Режиссер предлагает свое объяснение сцены, умозрительное истолкование ее смысла. Это истолкование дает возможность понять замысел, оценить его по достоинству. Это немало. Но результат все-таки достигается сложением множества величин. И одно из слагаемых, главнейшее, — смешок актера, и стук его палки, и взгляд, который он кинет на стену, прежде чем спуститься вниз. Взгляд неожиданный — кажется, Гойя чего-то испугался, но чего? Ведь в комнате он один — он и картины. Потом, когда весь эпизод будет сыгран, будет понятен и этот взгляд, но, даже логически не осмыслив его, мы оказываемся во власти чувства, которое испытывает актер. Тут напряжение, тут ожидание, тут глубоко спрятанная (и от себя тоже) тревога. Именно поэтому «ренессансный пир» столь неуравновешен, столь дисгармоничен. Нет безмятежного застолья, нет наслаждения едой, нет покоя.

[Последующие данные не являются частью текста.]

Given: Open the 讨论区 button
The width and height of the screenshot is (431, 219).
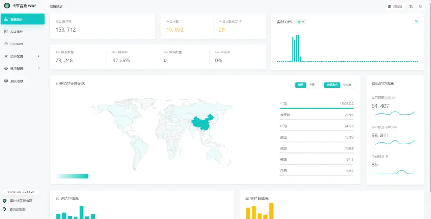Looking at the screenshot, I should [395, 6].
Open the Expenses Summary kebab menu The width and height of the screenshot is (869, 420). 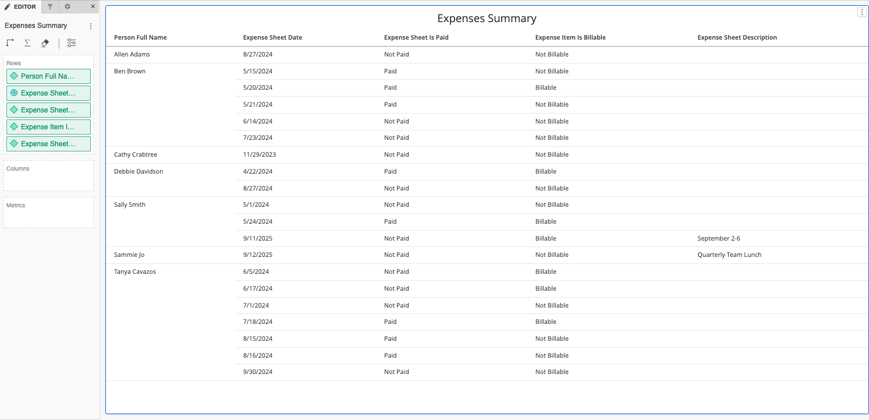pyautogui.click(x=90, y=26)
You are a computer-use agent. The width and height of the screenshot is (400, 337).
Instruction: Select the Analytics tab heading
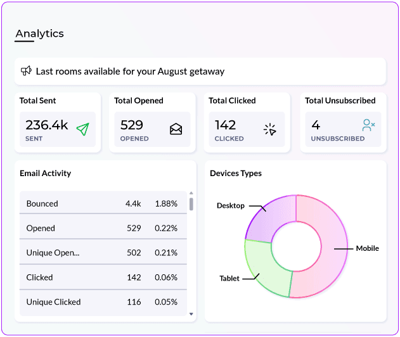(x=39, y=34)
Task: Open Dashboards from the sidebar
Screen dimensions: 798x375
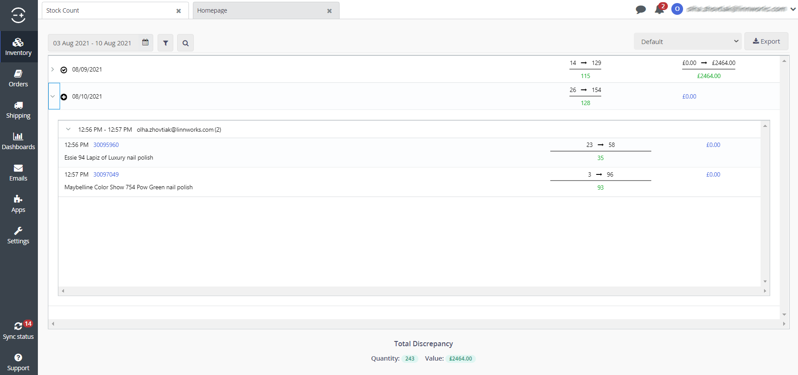Action: click(x=18, y=141)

Те, что на стенах, они им, конечно, пригвождены. Но надолго ли? Там наверху, на антресолях, он испугался своего собственного Колосса — вдруг явственно показалось, что тот хочет его схватить. Разумеется, чепуха, он тут же над собой и посмеялся, но если вполне честно — схватить-то его они должны… Все это знают, все предупреждают, а он делает вид, что не верит. Ах, будьте вы прокляты, все вы, с которыми связал всю жизнь, с которыми воевал всю жизнь и от которых освободился теперь, сейчас!

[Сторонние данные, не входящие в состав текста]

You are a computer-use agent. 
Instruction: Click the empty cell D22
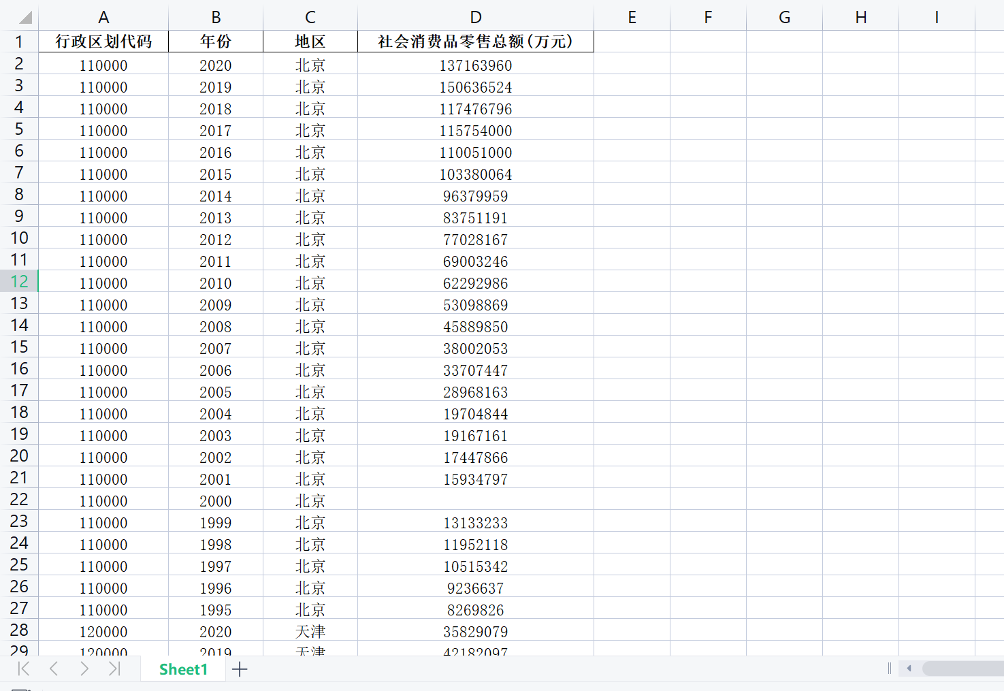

Там, в Кинте, наглядное свидетельство его освобождения — портрет испанки махи, редкий по красоте и внутреннему самообладанию. В нем все гармония — свободная, горделивая поза, ровный взгляд из-под черных ресниц, ясность чела. Среди чудовищ и монстров она, как символ веры, как символ надежды, как гимн нетленной красоте человека. Пусть знатоки гадают, кто она, эта девушка: герцогиня Альба, умершая возлюбленная Гойи, или иная модель. Для нас, сегодняшних, это лицо Испании, лицо ее народа.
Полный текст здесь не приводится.